The Back Roads

The headlights of your car sweep across the area as you round the bend, the trees bristling in the slight breeze. A white light appears ahead, just over the hill a few feet on the road you are driving along. The clock on the car’s stereo system is glowing green, the neon numbers reading 11:21. Well into the night, on a normal Monday you would be at home, in bed or preparing yourself for the next four days of the workweek to come. It had already been a long day; Mondays always seemed long no matter what happened.

You realize your high beams are on as you move smoothly along. Afraid it may be too late, you turn the high beams down as the car coming towards you crests the hill. The driver waves, you pull a few fingers away from the leather-covered steering wheel in response, followed by a curt nod. You are tired and a mile from home, you just want to be there already.

A rain puddle glistens in the light of the low beams and you slow down slightly as you approach it. Something is moving in the tall grass to your right; you immediately wish the occupant of the house would cut the grass down, it reaches towards the sides of your car like the hands of small children are attracted to their parents’ pant legs. The grass is obnoxiously long, a hazard because snakes and spiders and the like could easily be concealed within the layers and height of the dying grass.

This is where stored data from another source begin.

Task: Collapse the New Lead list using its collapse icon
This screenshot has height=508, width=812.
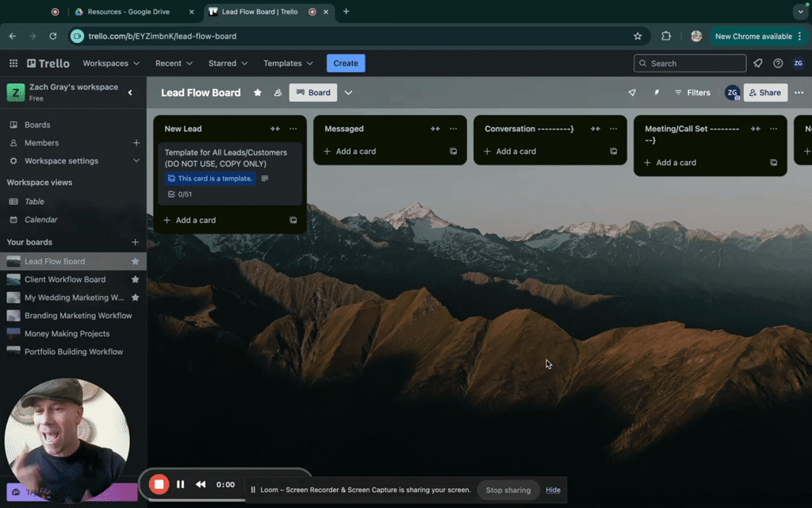Action: [x=274, y=128]

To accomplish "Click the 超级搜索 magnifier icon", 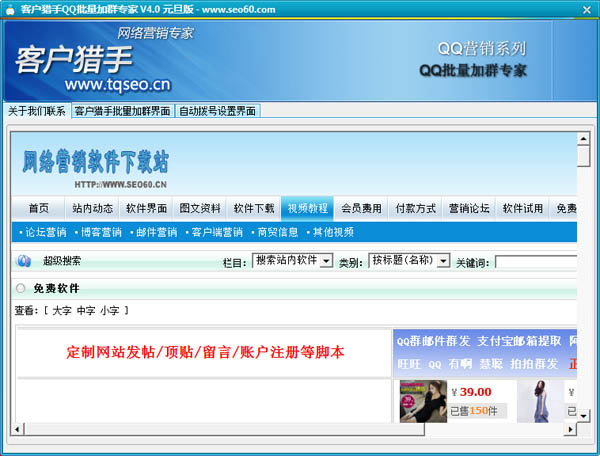I will click(x=24, y=262).
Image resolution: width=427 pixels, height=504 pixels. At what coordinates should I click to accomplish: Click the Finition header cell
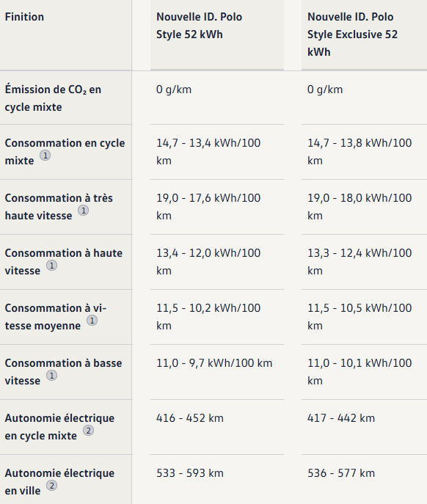tap(24, 17)
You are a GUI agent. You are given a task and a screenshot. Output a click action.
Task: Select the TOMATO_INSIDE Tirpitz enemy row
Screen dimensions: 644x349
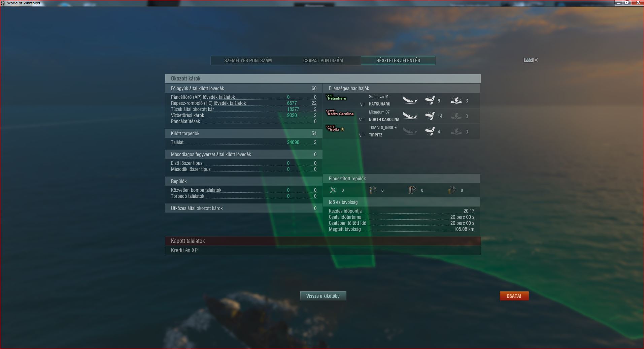(402, 131)
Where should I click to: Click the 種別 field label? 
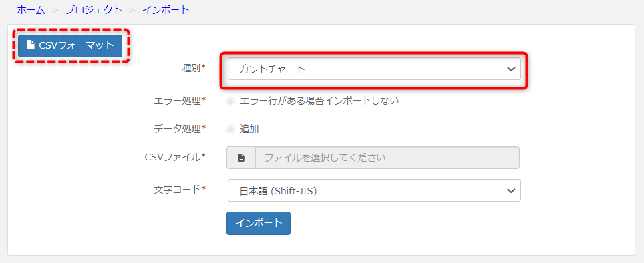pyautogui.click(x=194, y=69)
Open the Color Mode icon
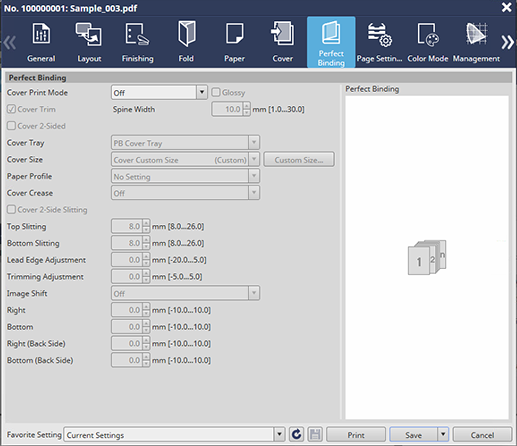 (x=428, y=34)
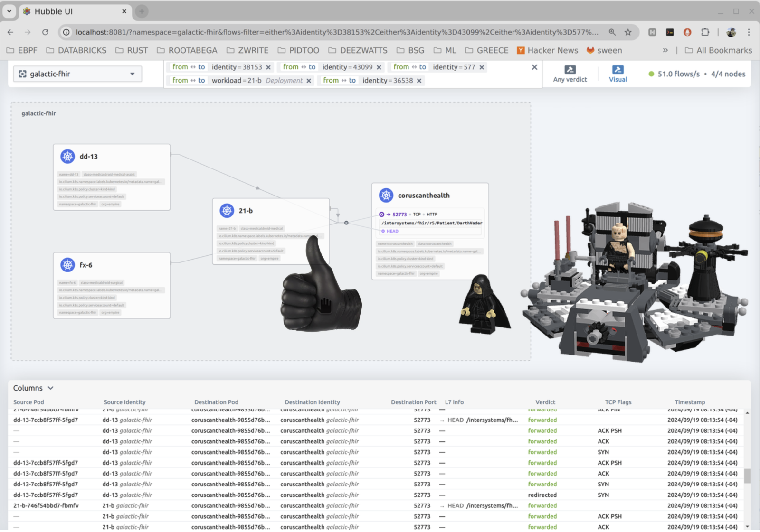Click the 21-b service Kubernetes icon
This screenshot has width=760, height=532.
[227, 210]
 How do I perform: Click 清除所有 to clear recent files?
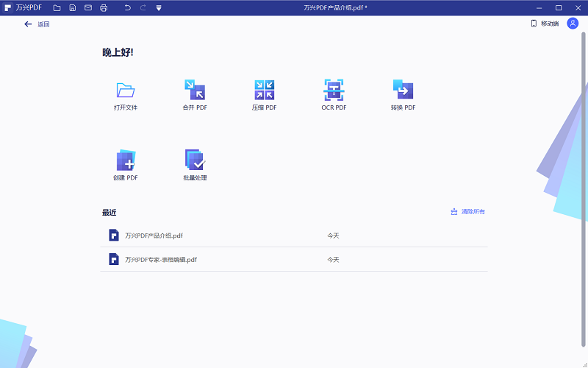(x=468, y=212)
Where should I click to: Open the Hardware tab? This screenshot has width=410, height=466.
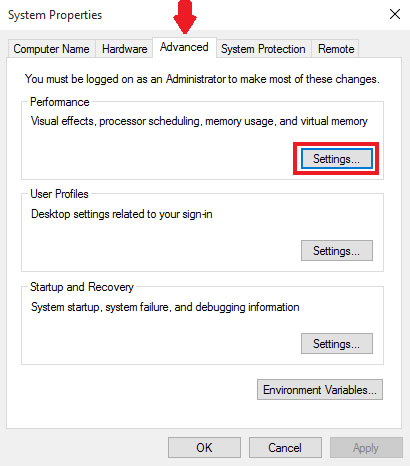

A rabbit darts out onto the road, and you push your foot into the brake pedal, the familiar feeling of your body pressing against the cushioned seating. The rabbit looks up for a moment before hopping away; you shift your foot from the brake to the gas, moving forward as a song comes on the radio you do not much care for. Almost subconsciously, the hand nearest the car radio moves from the wheel to the knob, flipping through the channels until you find a song you do like. Realizing you cannot see much, you turn the high beams back on. More lights appear in front of you, a little less than a mile away, around where you would soon be pulling into your driveway to settle in for the night. You have a second, you ignore the high beams that are still shining bright, figuring you will turn them off in a moment or two.

Beginning to move by some trees, you notice something rustling within the small patch of forest. You press your foot on the braking pedal once more, the car forcibly slowing down, the seat belt cutting into your neck slightly as a deer darts out in front of you.

Its eyes glisten in your lights as you slow down, your heart pounding in your chest. You can hear the thumping, feel the pounding, a physical manifestation of the sudden fear. A mental image flashes across your mind, the front of your vehicle folded in on itself as the limp body of the deer hangs off the twisted remains of the car.

Fortunately, the deer bounds away as quickly as it had appeared, your heart still pumping in your chest. Breathing heavily, you continue once more, the headlights coming from the opposite direction peaking up over a hill. They were further away than you had thought, and after your most recent wildlife encounter you are not so eager to turn off your high beams just yet as you put more pressure on the gas, your car straining to get up a hill.

Suddenly, a grotesque creature appears, moving out from the woods and looking into your eyes. You swerve suddenly, your car at an odd angle in the road, crossing the double yellow line. Your heart is pounding and you suddenly feel nauseous as the creature lifts is head up, turning it around to study your car.

The creature is tall with long arms dragging almost to the ground, it appears they could also be used to aid in movement. Both its arms and legs were sinewy and rippling with muscle, scratches stretching across its legs, presumably from tearing through the nearby woods or battling the small creatures it hunted for food. Matted fur clung to its flesh, and its feet were oddly clawed.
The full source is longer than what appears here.